- [EXERCISE PROMPT]: Would you please repeat exactly the entries below, starting at the line with "Viewport: 1200px width, 800px" and ending at the line with "Task: Open the März month picker", and nothing outside that range? Leave out the pictures.

*** EXTRACTED MATERIAL ***

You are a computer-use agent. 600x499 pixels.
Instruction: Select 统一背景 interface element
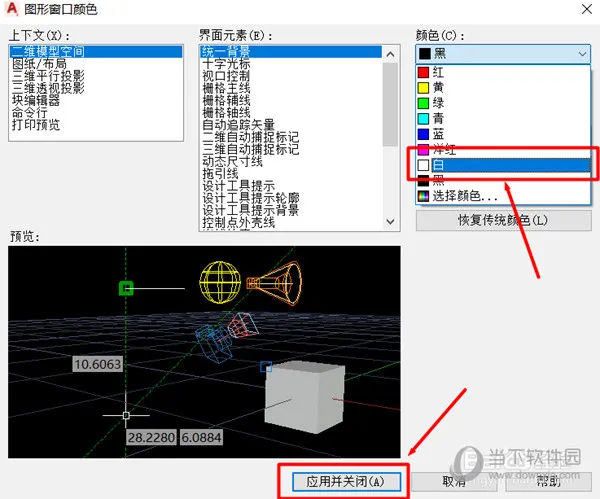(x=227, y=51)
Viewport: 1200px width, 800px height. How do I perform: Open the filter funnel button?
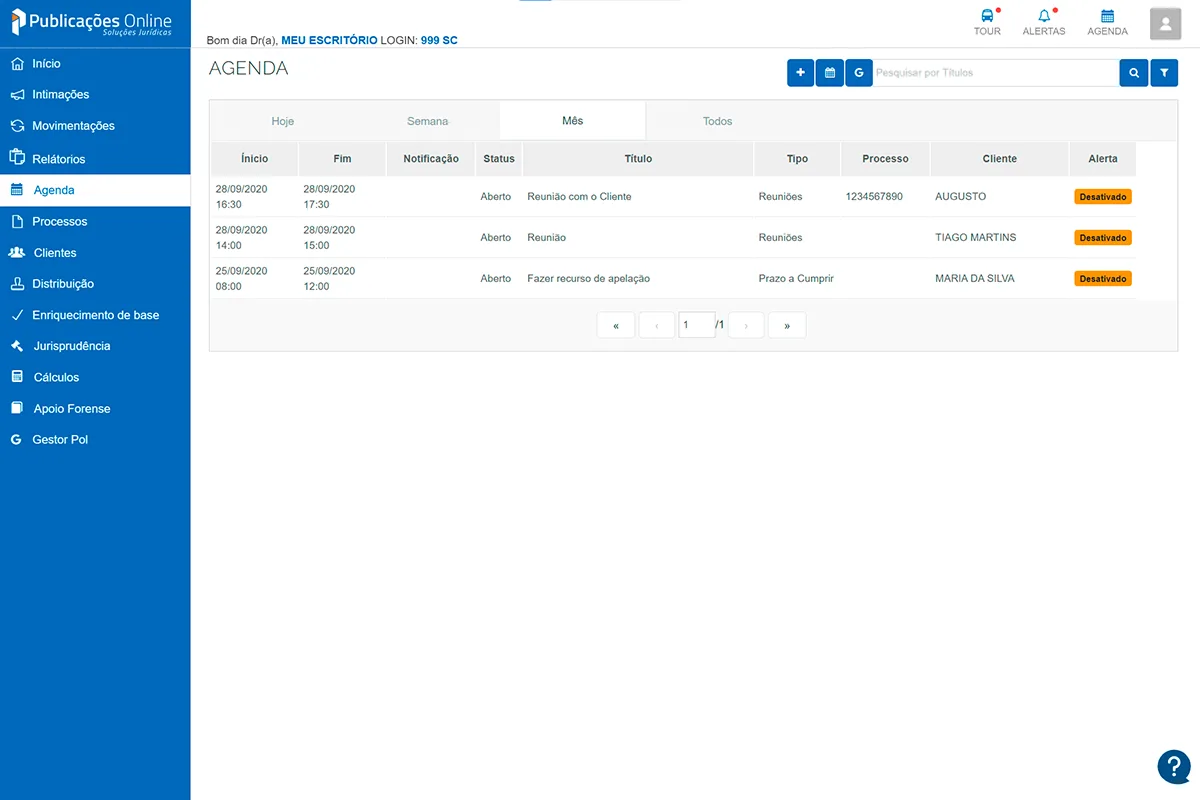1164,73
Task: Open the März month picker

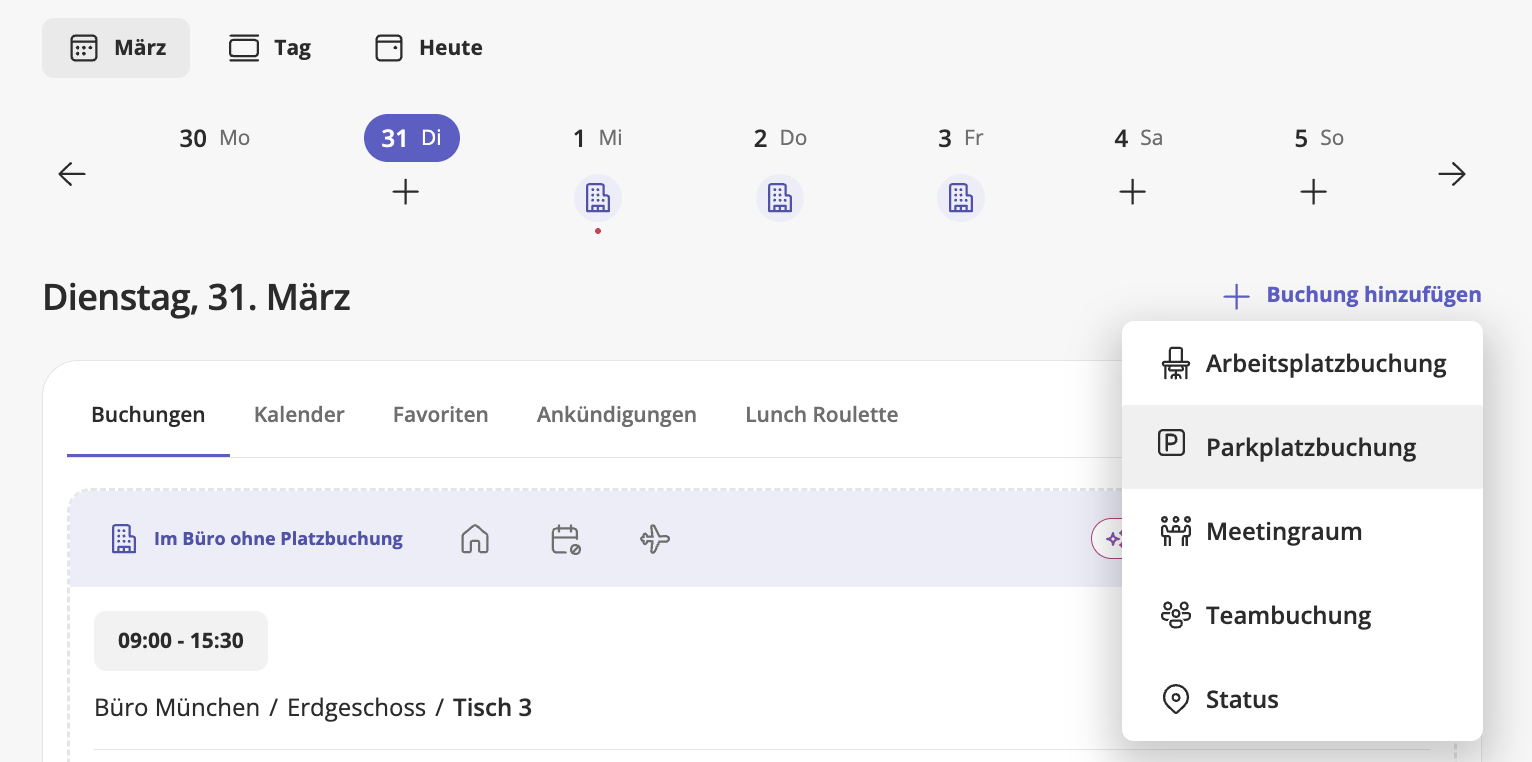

*** End of EXTRACTED MATERIAL ***
*** EXTRACTED MATERIAL ***

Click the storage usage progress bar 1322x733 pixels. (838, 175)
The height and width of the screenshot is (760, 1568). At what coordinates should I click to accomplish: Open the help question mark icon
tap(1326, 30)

*** End of EXTRACTED MATERIAL ***
*** EXTRACTED MATERIAL ***

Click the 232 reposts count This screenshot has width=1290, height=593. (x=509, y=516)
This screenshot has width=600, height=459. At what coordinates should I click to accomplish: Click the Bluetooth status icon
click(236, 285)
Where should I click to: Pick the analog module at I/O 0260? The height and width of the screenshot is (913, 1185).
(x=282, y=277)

*** End of EXTRACTED MATERIAL ***

- [EXPECTED ANSWER]:
Viewport: 1200px width, 800px height. How do I perform: Open the filter funnel button?
1164,73
Task: Open the März month picker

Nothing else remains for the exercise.